Reading text ▸
━━━━━━
We all agree that exercise is good for you: but how hard and how often should you push yourself to get the best results?

A large study looking at the link between habitual physical activity and fitness levels shows that "moderate-vigorous physical activity" is the most efficient way of boosting fitness.

Gleaned from cardiopulmonary exercise tests (CPETs) and data from fitness-tracking wearables worn by 2,070 participants, the finding still held even when factoring in variables like age, sex, obesity, and cardiovascular risk, scientists report.

In terms of achieving changes in fitness, each minute of extra moderate-to-vigorous exercise on average was equivalent to about 3 minutes of walking, and equivalent to about 14 minutes less sedentary time. What's more, extra time exercising and increasing step counts each day seem to be able to offset the negative effects on fitness of being sedentary.

"By establishing the relationship between different forms of habitual physical activity and detailed fitness measures, we hope that our study will provide important information that can ultimately be used to improve physical fitness and overall health across the life course," says cardiologist Matthew Nayor from Boston University.

CPETs measure peak oxygen uptake or VO2, an indication of how much oxygen the body can use during exercise. The more oxygen the body can take on and process as it works, the higher the level of aerobic fitness.

It turns out that moderate-vigorous physical activity (or MVPA) is best for boosting VO2, based on these CPET results. Anything that gets your heart beating faster and your breathing heavier counts as MVPA – so a brisk walk or a bike ride, for example.

It's worth noting that the study focused on levels of fitness, rather than any health-related outcomes – but fitness is closely linked to a reduced risk of numerous health issues, including diabetes, cancer, and cardiovascular disease.
━━━━━━
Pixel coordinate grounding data

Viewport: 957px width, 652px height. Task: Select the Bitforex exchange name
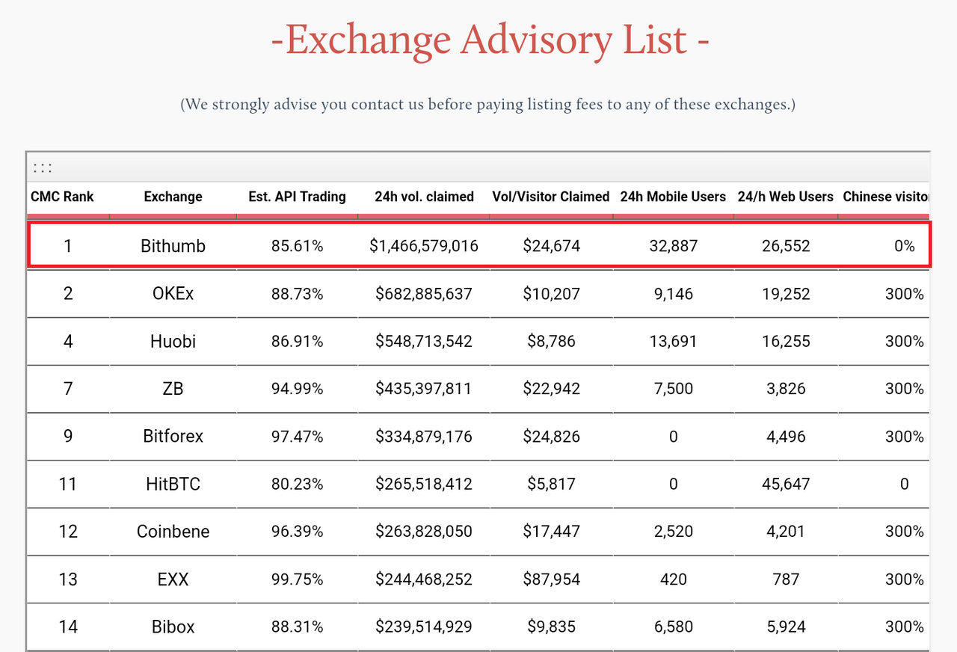coord(173,437)
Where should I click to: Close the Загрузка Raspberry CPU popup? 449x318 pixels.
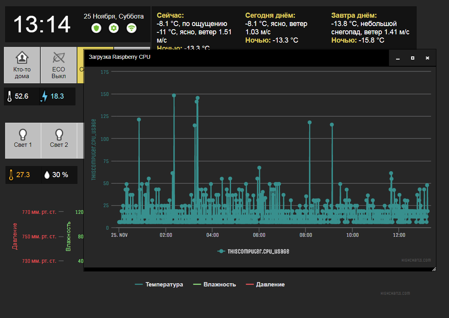coord(427,58)
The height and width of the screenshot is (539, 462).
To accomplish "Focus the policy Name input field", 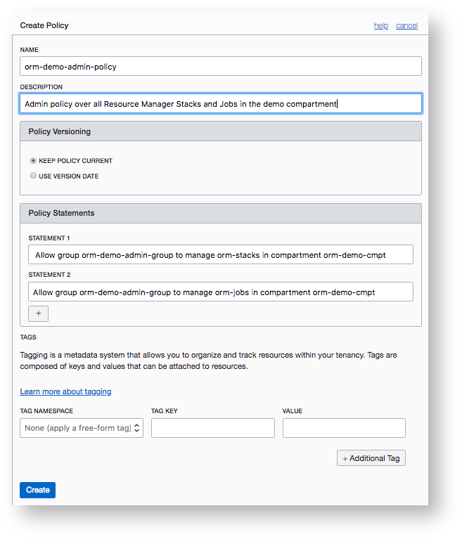I will [221, 66].
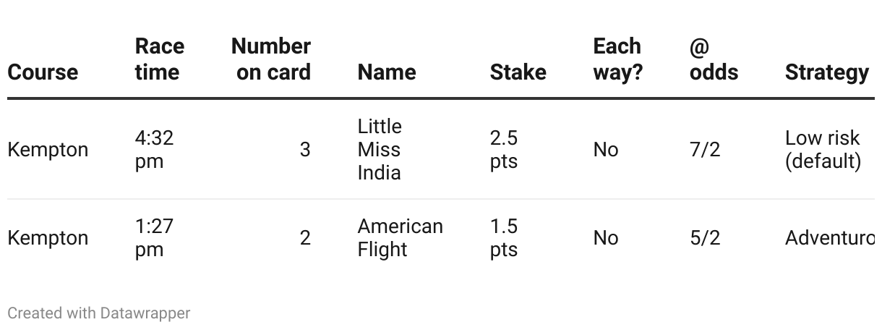Select the 1.5 pts stake cell
Viewport: 882px width, 330px height.
504,237
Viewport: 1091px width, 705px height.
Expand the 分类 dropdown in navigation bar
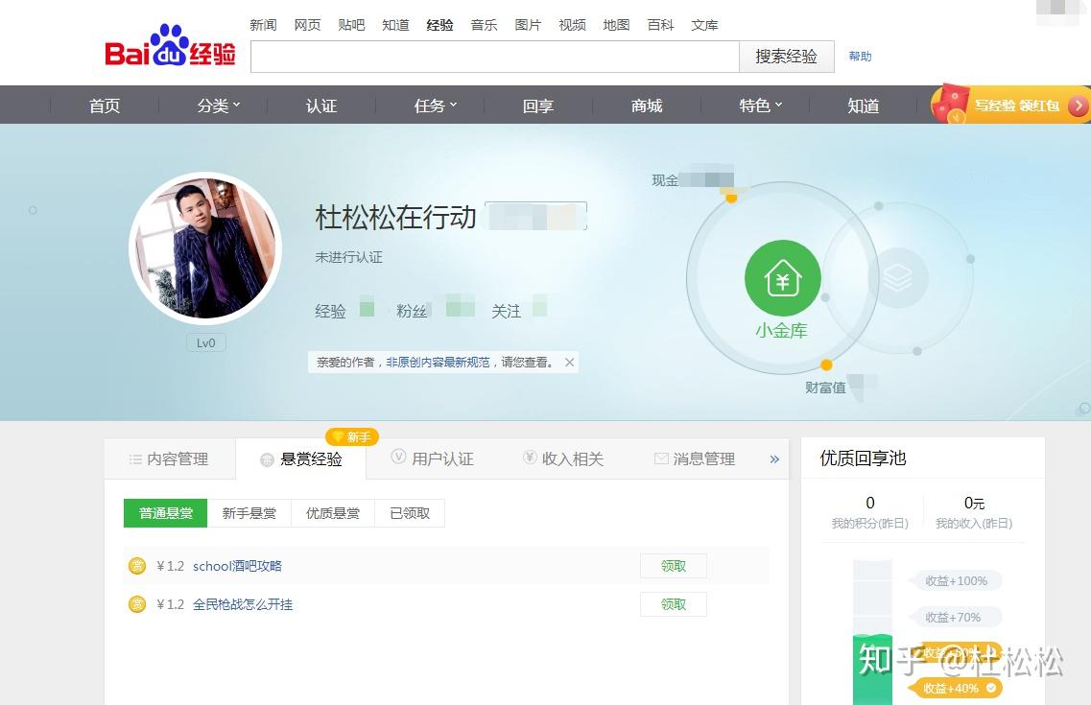[x=219, y=106]
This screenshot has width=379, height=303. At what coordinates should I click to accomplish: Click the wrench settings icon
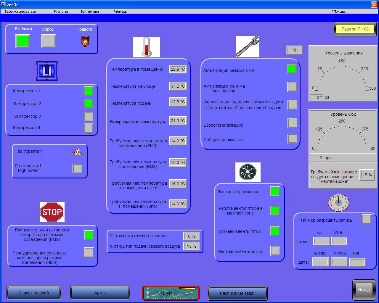pos(248,46)
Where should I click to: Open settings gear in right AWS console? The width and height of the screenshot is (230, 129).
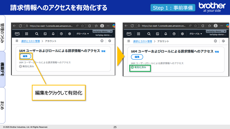[x=182, y=34]
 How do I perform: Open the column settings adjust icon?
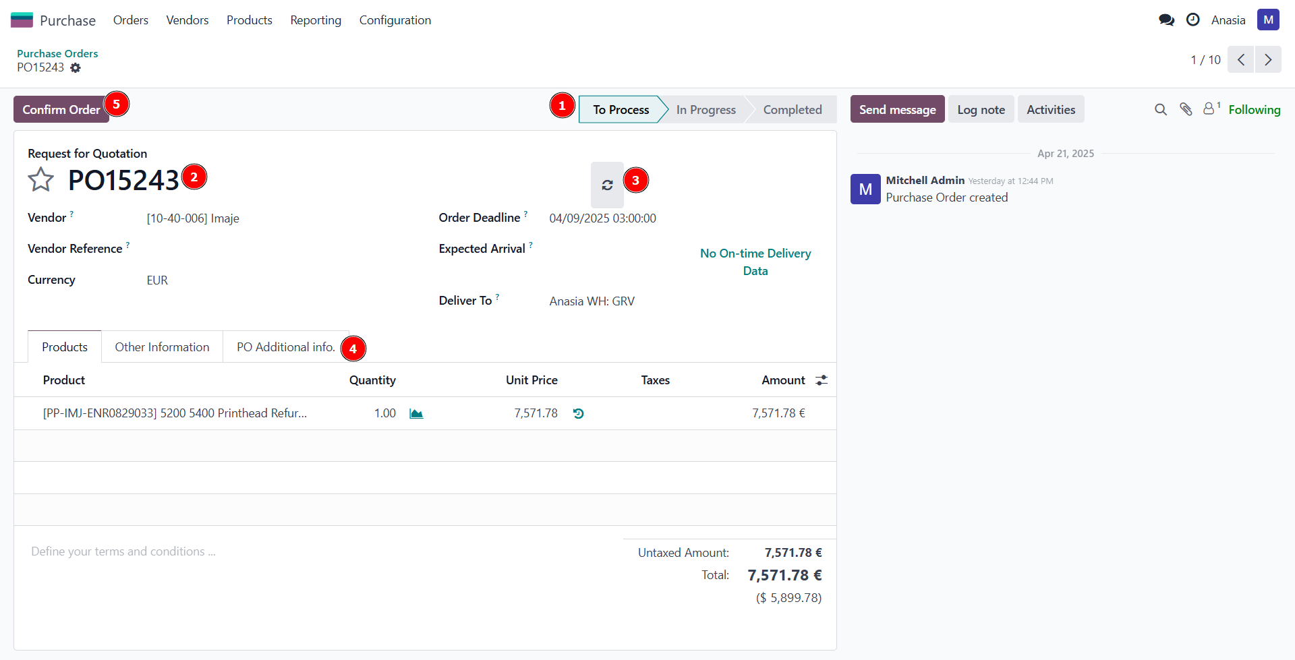(821, 380)
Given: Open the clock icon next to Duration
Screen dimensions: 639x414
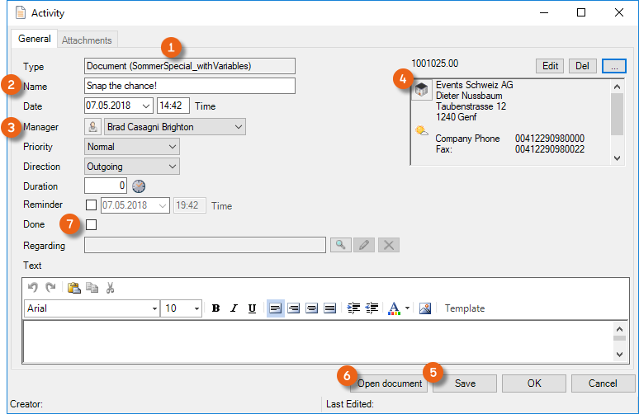Looking at the screenshot, I should tap(139, 186).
━━━━━━
Brief ▸ Pick up the article on exercise intensity and fitness where it ends, and write the next few paragraphs.

Written answer ▸
"Therefore, improved understanding of methods to improve fitness would be expected to have broad implications for improved health," says Nayor.

While it's no surprise that MVPA is good for your fitness, few previous studies have analyzed both physical activity levels and aerobic fitness as precisely as this research does, across so many people and at the same time.

As the study participants were part of a long-term research project (the Framingham Heart Study), the team was able to compare two separate datasets from the same people, eight years apart, to see the long-term impact of regular exercise.

There are limitations to the study too, because exercise affects us all differently, and this research looks at a bunch of similar middle-aged people from the same party of the world. Even so, it's a clear indication of the fitness and health benefits of MVPA.

"These findings are consistent with the notion that different forms of physical activity (especially MVPA) are associated with cardiorespiratory fitness in the general public regardless of one's age, sex, BMI, or cardiovascular disease status," the researchers explain.

The research has been published in the European Heart Journal.